第38話 しょれがくしゅりでしゅゥ!

 キーンコーンカーンコーンとなる昼休みの始まりを告げるチャイムを聞きながら、私は廊下に出ようとする。


「あれ? 美咲、どこ行くの? トイレ?」


 クラスメイトが詮索してくる。仮にトイレだとして、それを知って何になるというのだろう……。


「生徒会の仕事だよ」


 私は心とは裏腹に笑顔で答えてから、教室を出た。


「はぁ〜……」


 私は片手にオレンジ色の液体が入った瓶を持って、歩きながら、盛大にため息をついてしまい、周囲の人からチラリと一瞥される。


 この液体は私が作った惚れさせ薬。

 慎ちゃん先輩に色仕掛けで頼まれて、つい引き受けて作ってしまったのだが、今になって私は後悔していた。


 なんで引き受けてしまったのだろう……。

 こんなものを使えば、ただでさえモテモテの慎ちゃん先輩がメス豚ホイホイになってしまう!

 でもまぁ一応作ったには作った。作ってしまった。

 慎ちゃん先輩が喜ぶ顔見たさに、つい。

 慎ちゃん先輩の望んだ香水タイプではないが、ドリンクタイプの、飲むと性フェロモンが体中から爆散されるエロエロ兵器。


 でもやっぱりこれはやめておこう。

 慎ちゃん先輩は悲しむかもしれないけれど、慎ちゃん先輩の貞操には代えられない。


 私はそう決意すると、廊下のゴミ箱に近づき、瓶を持った手をゴミ箱の上方に持って来る。


 そして、手を放そうとした瞬間。




「あ゛ー! 暑い! おっ、それスポドリ? もーらいっ」




 いつの間に隣にいたのか、体育着姿の慎ちゃん先輩は横から瓶を掻っ攫うと、一息にゴクリと飲み干した。

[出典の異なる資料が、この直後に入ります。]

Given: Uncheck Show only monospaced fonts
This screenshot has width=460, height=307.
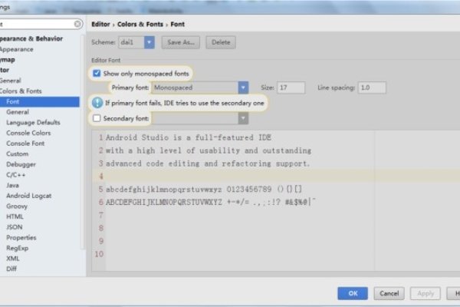Looking at the screenshot, I should (97, 74).
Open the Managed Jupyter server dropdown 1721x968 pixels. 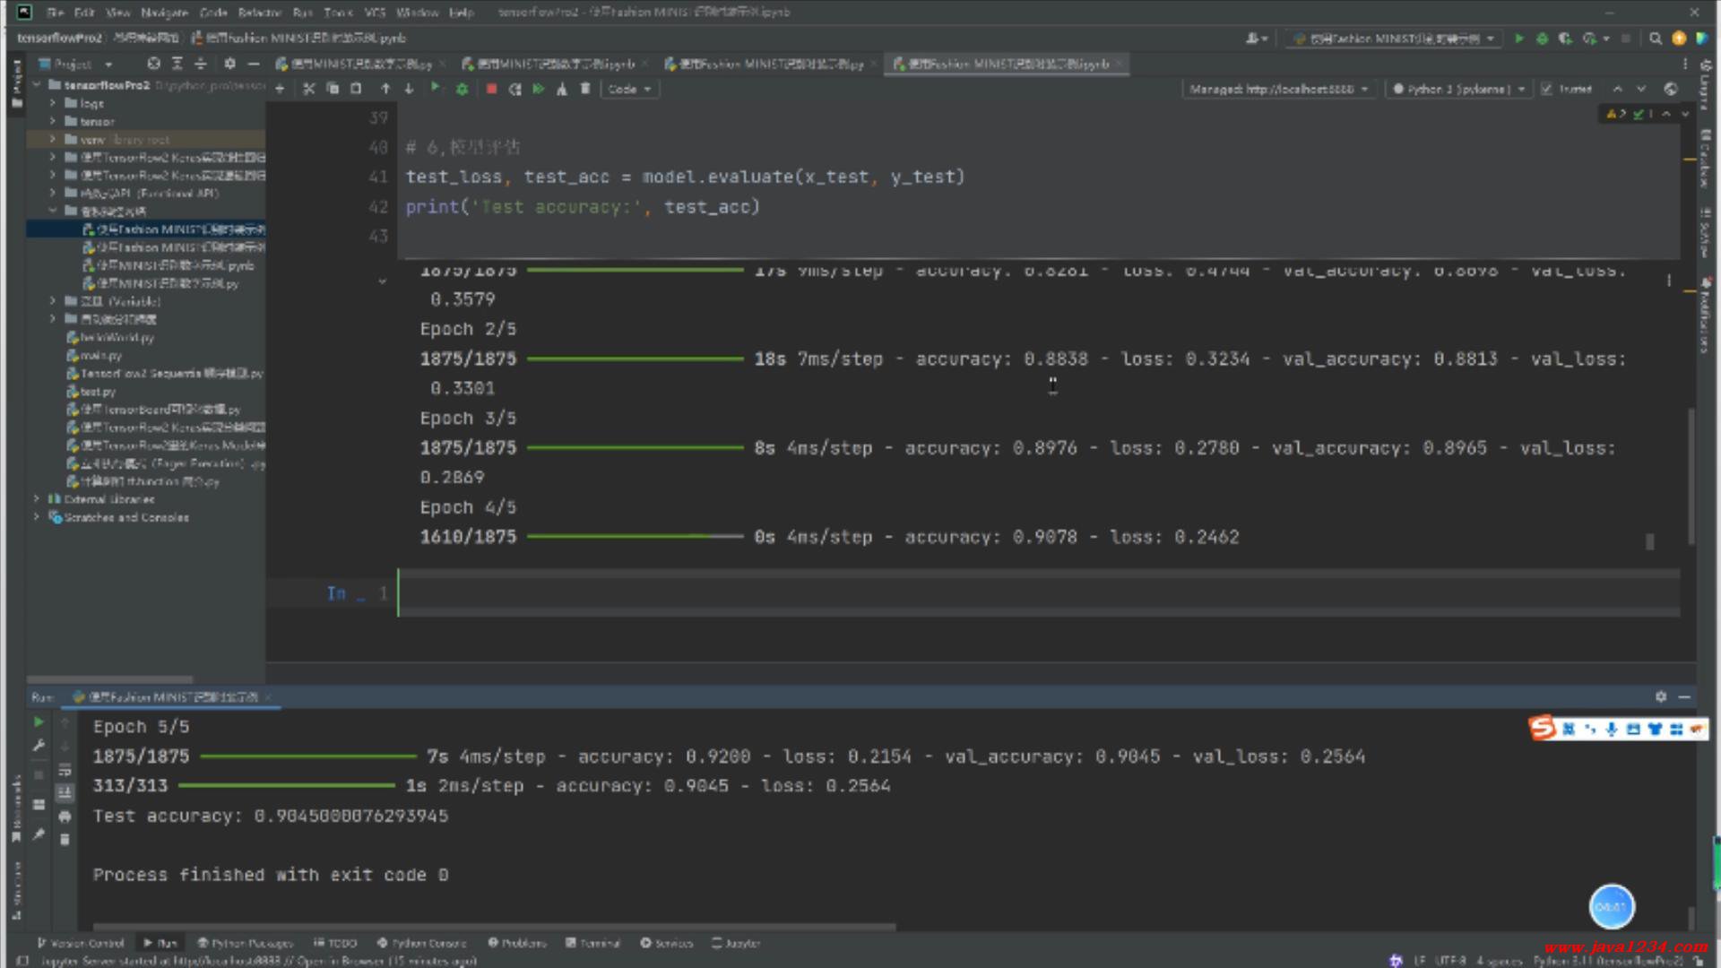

「……ぇ? あ! えぇ?! なんてことしてくれてんですか慎ちゃん先輩?!」


 慎ちゃん先輩はキュポンと瓶から口を放し、『ぷはァ』と息をついてから、格好つけて空の瓶をクルクルと回しながらゴミ箱の上空に投げる。

 そして、空き瓶はゴミ箱のフチに当たって、床に落ちた。

 ゴミ箱と0距離にいて、はずすとは、さすが慎ちゃん先輩である。安定のダメっぷりだ。

 空き瓶が床に転がっているにもかかわらず、慎ちゃん先輩はまったく悪びれた様子もなく、いつものように能天気で脳みそ空っぽな顔をしている。


「なぁ〜に怒ってんだよ美咲ちゃん。今度、ジュース奢ってあげるから。ね? そんなことより、惚れ薬できた?」


 私は戦慄した。

 今飲んだばかりのフェロモン激増薬はもうその効果を発揮しつつあった。

 しかも、運が悪いことに慎ちゃん先輩は体育終わりの汗だく状態だったのだ。

 慎ちゃん先輩の汗と共に爆散される慎ちゃんフェロモン。



「あ…………あ…………あああああああああああっ❤︎」



 私は体がアルコール中毒患者のように大きく震え、熱を帯び、顔が上気する。

 そして、何もされていないのに、お股がキュンキュンと稼働し始め、収縮と弛緩を繰り返す。

 同時に豊潤な女のつゆが泉のごとく溢れ湧き、私のショーツをひたひたに濡らした。

 ただ見つめられただけでこの威力! おそるべし慎ちゃん先輩フェロモン!

 慎ちゃん先輩は不思議そうに私を見つめた後に「まぁ美咲ちゃんがおかしいのはいつものことか……」と納得した。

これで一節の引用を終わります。